A few weeks later, despite the previous assertion there were 6,000 responsive documents, the Defendants produced only 314 responsive documents (DE 1522). Notably, these documents were printed “in hard copy, scan[ed]…together, and produc[ed] … as a single, 1,941-page PDF file.” (DE 1075). Abbott objected and the Magistrate Judge directed Defendants to “produce an electronic copy of the 2014 emails (1,941 pages)” including metadata (DE 1080).

In a related case, the court entered a seizure order that authorized Abbott to seize a copy of H&H’s email server. Armed with that server, Abbott soon learned that the Defendants failed to comply with the Court’s prior order to produce responsive documents. And so, Judge Bloom ordered the H&H defendants to “re-run the document search” outlined in prior orders, produce the documents from the re-executed search, and produce an affidavit of someone with personal knowledge as to why the earlier production was not complete or proper. This time the Defendants produced 3,569 responsive documents from 2014.

It soon also became clear that the search terms the Defendants used to make their initial 314 document production were intentionally deficient and did not capture the vast majority of documents the court ordered produced. Perhaps most egregious, however, was that Defendants withheld from their initial production every document sent by, received by, or referring to Howard or Lori Goldman, and every document that concerned a company from whom H&H was purportedly purchasing counterfeit test strips. In response, H&H proffered through counsel and their general manager a series of inconsistent excuses for the lack of production – responses that, according to the Magistrate, amounted to “deliberate tactical intransigence” and “calculated[] attempt[s] to manipulate the judicial process.”

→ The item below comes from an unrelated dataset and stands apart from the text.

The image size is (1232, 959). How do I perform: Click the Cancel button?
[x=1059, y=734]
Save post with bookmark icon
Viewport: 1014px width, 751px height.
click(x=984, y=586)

Eventually, Abbott moved for sanctions pursuant to Rule 37 based upon the discovery conduct of Howard Goldman (President of H&H), his wife and H&H employee, Lori, Andrew Sweet, H&H’s general manager, and David Gulas H&H’s 30(b)(6) witnesses and sought a default judgment as well as attorneys’ fees predicated upon discovery fraud. Magistrate Judge Bloom granted Abbott’s motion, which the district court adopted. As summarized in both the Report & Recommendation, and the district court decision, the misconduct involved in this case “was not an isolated instance of perjury or one withheld document”; rather, “it was a calculated pattern of pervasive misconduct that started early on and continued even after [the H&H] [D]efendants were caught red handed.” Considering the record as a whole, the H&H Defendants perpetrated a fraud upon the court and the harshest sanction was deemed appropriate. Indeed, the district court made plain that any lesser sanction would be ineffective where, as here, Defendants’ discovery misconduct was replete with “bad-faith,” was “repeated” and “egregious,” involved “attempt[s] to cover up the misconduct” and the evasion “continued … even after having been caught.”

Conclusion

Attorneys must engage in good faith in the discovery process and require that our clients do the same. While this case is an extreme example of discovery abuses, and the potential sanctions that will follow, it is a good reminder that as officers of the court we must comply with our legal and ethical obligations to the system and the court.


FOOTNOTES

[1] The Defendant’s representation to the court that it had 6,000 responsive documents from 2014 was false. According to the court, providing this inaccurately high number facilitated the Defendants’ objective – a modification from the court’s discovery order, which required all other defendants to produce documents from 2013-2015, while the H&H defendants produced only from 2014.